- _What you need to do_
Copy the data verbatim, starting with the line containing "The width and height of the screenshot is (1820, 888)." and continuing through the line containing "I will coord(466,88).".

- _Data for this exercise_
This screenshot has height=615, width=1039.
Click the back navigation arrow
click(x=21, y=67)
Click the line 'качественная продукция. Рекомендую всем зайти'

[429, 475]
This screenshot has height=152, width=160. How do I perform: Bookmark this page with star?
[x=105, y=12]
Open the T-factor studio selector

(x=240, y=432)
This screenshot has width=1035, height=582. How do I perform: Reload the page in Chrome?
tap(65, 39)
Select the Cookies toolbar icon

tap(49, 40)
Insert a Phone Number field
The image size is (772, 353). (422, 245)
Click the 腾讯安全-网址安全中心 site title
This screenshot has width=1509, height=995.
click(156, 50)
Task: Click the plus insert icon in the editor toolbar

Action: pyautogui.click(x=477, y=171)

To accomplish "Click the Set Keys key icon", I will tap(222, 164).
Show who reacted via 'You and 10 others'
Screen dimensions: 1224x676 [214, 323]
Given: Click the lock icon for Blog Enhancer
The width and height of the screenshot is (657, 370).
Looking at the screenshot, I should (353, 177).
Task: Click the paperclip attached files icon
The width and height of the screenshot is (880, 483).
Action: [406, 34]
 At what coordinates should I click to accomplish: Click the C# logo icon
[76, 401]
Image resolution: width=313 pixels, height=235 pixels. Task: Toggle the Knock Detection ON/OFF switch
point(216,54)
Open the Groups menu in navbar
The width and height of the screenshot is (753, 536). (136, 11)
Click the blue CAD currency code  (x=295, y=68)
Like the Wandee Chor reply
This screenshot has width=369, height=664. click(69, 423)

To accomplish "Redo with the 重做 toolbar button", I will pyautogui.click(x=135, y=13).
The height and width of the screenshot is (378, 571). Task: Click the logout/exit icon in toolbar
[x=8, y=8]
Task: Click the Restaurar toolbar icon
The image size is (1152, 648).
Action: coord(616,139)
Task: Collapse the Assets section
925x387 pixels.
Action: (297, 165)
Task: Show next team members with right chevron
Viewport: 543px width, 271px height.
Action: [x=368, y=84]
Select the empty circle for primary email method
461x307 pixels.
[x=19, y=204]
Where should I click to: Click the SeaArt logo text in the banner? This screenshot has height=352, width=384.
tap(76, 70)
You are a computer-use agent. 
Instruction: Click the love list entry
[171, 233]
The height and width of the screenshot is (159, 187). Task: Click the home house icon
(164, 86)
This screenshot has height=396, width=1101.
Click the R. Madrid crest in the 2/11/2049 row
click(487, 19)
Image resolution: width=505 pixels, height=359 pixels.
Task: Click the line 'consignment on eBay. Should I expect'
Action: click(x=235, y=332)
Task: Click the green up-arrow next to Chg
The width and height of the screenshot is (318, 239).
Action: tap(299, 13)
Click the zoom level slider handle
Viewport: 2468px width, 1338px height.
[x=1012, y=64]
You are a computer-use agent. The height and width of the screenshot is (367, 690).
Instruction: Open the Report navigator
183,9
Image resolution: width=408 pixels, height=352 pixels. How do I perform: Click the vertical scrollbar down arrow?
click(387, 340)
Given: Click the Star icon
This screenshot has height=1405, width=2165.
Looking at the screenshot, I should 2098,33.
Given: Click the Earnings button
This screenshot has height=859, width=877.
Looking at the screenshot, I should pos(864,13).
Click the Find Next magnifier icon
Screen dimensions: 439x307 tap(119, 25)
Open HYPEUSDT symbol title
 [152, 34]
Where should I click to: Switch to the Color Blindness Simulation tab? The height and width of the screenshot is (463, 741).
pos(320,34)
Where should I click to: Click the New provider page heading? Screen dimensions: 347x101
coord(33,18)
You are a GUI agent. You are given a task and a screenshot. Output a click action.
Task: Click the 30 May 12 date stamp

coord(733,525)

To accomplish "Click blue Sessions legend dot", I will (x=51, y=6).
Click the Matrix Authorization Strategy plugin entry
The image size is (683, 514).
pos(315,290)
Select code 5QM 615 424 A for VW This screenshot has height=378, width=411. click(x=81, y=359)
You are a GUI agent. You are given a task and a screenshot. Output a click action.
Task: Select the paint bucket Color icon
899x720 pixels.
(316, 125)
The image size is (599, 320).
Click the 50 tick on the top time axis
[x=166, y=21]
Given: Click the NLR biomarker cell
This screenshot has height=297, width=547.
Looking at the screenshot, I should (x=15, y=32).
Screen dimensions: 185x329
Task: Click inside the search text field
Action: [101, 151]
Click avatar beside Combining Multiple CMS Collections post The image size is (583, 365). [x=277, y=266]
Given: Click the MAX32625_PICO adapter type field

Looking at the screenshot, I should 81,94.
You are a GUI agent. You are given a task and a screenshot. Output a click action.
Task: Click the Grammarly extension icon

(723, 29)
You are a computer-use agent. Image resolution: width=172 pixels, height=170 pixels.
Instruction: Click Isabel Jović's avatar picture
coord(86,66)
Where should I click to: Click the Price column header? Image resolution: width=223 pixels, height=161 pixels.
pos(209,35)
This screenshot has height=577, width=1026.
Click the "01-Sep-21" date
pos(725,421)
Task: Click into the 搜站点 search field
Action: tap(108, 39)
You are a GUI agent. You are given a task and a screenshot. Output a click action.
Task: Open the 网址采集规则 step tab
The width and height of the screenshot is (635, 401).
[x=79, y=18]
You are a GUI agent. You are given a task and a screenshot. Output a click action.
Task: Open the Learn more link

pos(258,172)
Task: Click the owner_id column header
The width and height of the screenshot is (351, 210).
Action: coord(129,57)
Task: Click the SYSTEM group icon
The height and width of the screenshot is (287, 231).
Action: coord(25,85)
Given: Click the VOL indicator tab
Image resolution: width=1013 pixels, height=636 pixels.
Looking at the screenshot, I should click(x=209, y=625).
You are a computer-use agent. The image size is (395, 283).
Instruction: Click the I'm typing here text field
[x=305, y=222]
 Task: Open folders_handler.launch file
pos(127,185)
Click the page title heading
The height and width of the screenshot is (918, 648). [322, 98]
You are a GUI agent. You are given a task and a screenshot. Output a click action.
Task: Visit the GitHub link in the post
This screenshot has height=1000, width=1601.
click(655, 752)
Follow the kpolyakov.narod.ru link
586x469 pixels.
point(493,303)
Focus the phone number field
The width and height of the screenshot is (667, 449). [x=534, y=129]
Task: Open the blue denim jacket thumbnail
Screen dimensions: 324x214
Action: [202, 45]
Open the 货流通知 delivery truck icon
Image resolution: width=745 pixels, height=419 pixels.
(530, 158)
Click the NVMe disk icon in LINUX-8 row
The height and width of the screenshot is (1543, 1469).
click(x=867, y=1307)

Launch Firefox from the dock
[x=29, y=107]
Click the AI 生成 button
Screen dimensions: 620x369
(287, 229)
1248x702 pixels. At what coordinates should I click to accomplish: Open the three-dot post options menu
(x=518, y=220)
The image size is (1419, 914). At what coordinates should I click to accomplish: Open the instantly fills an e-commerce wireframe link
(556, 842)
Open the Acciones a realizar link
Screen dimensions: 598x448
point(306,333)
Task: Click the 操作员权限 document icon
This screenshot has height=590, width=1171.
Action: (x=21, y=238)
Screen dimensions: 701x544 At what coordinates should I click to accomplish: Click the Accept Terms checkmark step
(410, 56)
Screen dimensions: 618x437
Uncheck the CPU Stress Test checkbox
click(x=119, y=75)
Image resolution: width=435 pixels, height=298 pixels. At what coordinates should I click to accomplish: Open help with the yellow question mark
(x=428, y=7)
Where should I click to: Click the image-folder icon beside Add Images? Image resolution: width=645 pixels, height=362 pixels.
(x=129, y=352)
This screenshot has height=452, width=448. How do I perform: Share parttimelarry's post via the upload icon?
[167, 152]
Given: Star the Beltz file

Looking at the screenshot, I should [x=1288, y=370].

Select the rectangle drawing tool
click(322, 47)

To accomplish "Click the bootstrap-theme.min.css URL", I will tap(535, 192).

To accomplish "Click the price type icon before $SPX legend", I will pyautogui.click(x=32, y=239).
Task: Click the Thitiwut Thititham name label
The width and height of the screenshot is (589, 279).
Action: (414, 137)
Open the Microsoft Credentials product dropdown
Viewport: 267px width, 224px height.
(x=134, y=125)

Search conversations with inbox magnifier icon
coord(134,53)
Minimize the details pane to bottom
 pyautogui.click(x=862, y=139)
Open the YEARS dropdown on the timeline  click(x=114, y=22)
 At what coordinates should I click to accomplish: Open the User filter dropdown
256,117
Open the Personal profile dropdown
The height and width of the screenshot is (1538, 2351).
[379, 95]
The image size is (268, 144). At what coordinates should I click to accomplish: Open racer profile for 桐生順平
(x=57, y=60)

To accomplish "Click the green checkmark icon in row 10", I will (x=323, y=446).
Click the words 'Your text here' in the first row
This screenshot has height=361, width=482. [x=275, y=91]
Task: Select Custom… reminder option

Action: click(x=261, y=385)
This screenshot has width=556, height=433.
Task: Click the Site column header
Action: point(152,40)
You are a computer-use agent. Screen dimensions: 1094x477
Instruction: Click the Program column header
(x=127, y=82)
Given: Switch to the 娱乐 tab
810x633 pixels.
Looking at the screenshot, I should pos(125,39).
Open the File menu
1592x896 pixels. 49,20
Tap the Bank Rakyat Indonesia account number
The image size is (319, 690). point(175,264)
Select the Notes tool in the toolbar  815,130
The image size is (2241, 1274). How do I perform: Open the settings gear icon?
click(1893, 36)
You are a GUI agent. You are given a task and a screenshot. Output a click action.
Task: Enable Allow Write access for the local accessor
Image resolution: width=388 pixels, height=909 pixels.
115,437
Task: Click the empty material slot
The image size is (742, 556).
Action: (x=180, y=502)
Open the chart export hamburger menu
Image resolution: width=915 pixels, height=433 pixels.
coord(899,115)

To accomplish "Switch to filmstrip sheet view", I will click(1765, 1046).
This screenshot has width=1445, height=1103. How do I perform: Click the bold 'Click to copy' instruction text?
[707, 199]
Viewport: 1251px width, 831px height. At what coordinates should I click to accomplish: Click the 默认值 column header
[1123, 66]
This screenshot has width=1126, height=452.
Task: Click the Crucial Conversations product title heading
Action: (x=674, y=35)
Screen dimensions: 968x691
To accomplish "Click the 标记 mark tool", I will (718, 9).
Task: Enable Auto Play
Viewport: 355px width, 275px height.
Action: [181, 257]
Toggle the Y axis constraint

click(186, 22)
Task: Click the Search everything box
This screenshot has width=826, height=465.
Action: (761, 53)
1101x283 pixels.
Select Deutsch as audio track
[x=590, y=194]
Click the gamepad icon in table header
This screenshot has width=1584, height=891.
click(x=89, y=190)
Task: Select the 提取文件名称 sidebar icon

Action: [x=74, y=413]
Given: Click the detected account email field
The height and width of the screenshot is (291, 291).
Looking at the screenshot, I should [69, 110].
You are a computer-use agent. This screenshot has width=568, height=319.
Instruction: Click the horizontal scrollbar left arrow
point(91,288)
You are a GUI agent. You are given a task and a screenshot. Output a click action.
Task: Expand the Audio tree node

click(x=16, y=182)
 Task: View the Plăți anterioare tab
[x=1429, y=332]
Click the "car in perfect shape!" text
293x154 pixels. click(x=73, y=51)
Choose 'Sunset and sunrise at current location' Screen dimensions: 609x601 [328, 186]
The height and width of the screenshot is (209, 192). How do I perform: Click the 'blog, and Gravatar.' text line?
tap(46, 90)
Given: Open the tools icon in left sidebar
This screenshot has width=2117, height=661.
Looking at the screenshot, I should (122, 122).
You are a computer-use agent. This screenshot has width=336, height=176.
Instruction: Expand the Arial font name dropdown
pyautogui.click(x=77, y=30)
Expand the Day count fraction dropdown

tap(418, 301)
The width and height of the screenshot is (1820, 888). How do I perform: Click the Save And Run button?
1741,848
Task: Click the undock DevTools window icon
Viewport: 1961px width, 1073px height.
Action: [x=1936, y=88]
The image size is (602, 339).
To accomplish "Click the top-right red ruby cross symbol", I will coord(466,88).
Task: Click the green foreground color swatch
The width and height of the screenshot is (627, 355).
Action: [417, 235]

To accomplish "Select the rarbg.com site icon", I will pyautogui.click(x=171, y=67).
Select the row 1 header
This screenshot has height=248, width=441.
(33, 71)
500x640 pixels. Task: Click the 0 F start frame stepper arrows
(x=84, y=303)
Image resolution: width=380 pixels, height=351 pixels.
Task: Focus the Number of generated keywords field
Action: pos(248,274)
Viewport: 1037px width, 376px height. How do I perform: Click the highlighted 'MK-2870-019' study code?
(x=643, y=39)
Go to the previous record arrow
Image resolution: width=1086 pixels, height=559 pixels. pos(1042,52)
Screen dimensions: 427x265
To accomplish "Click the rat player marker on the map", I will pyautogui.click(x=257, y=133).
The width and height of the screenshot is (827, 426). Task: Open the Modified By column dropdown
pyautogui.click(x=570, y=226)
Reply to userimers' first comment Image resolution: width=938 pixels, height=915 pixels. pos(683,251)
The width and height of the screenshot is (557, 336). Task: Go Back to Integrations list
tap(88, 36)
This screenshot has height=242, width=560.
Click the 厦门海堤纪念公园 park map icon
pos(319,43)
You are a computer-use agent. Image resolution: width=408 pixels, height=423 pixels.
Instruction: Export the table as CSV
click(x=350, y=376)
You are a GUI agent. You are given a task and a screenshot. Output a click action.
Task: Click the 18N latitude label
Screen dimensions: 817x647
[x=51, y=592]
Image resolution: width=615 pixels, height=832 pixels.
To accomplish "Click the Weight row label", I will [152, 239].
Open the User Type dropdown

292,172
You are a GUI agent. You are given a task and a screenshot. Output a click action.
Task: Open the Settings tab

- _Exercise answer_
The width and height of the screenshot is (1820, 888). How do I perform: Click the Save And Run button?
1741,848
Task: Click the undock DevTools window icon
Viewport: 1961px width, 1073px height.
Action: [x=1936, y=88]
The image size is (602, 339).
To accomplish "Click the top-right red ruby cross symbol", I will coord(466,88).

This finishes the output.